We have the Aztecs to thank for amaranth. It is perhaps their
greatest legacy to modern man. When the Spanish landed in Mexico some
450 years ago, they found the Aztecs flourishing on a diet of maize and
amaranth. When the Indian empire declined, maize remained to become an
American staple, while amaranth, by far the superior grain in nutrients,
fell into obscurity.



The amaranth plant looks something like a tobacco plant but is much
taller. The leaves are edible if cooked. (If only amaranth could be
substituted for tobacco fields in the South.)



Some backyard farmers in the United States have been raising small
plots of amaranch for years with excellent results. Russell Millsap, a
full-time attorney and part-time gardener in the Sacramento area, raised
a plot of amaranth with more success than he expected. Instead of
getting a yield of 1 1/2 to 2 ounces per plant, he got 6. Others have
found that by planting amaranch plants just ten inches apart, they can
get “incredible’ yields up to 2.3 tons per acre.

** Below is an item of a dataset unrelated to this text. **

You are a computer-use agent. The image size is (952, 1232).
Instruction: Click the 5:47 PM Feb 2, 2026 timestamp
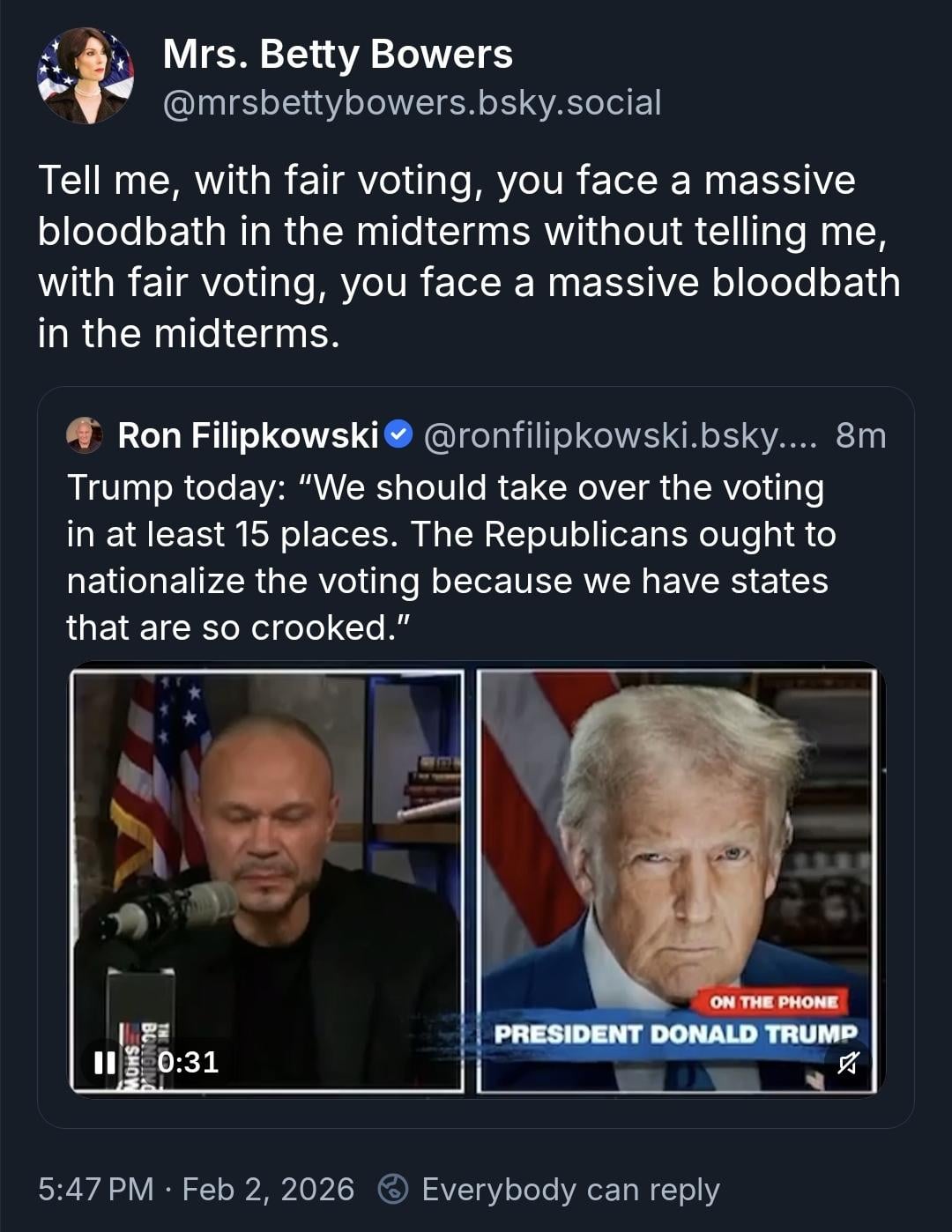[x=196, y=1190]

The first international seminar on amaranth was held in Chapingo,
Mexico, last October. Dr. Noel Vietmeyer, a staff member of the
National Academy of Sciences, believes it to be even more promising than
the winged bean, another crop high in nutrients being developed for use
in Third World countries.



Amaranth is now available through The Saturday Evening Post
Society. If you would like to try some, see page 24 for details.



Photo: Amaranth in the field looks like tall, purplish weeds. A
hardy plant, it can stand a variety of climates and soil conditions.



Photo: Amaranth cornbread (below), a tasty blend of amaranth and
high-lysine corn meal, can be baked into a loaf or served as muffins.
Buttermilk adds richness.



Photo: Amaranth fruitcake (left) has a delicious rich, nutty
flavor. Just one-fourth cup honey provides adequate sweetness and nuts
and fruits enhance the flavor. Try some on your guests and see it they
can detect the exciting amaranth flavor.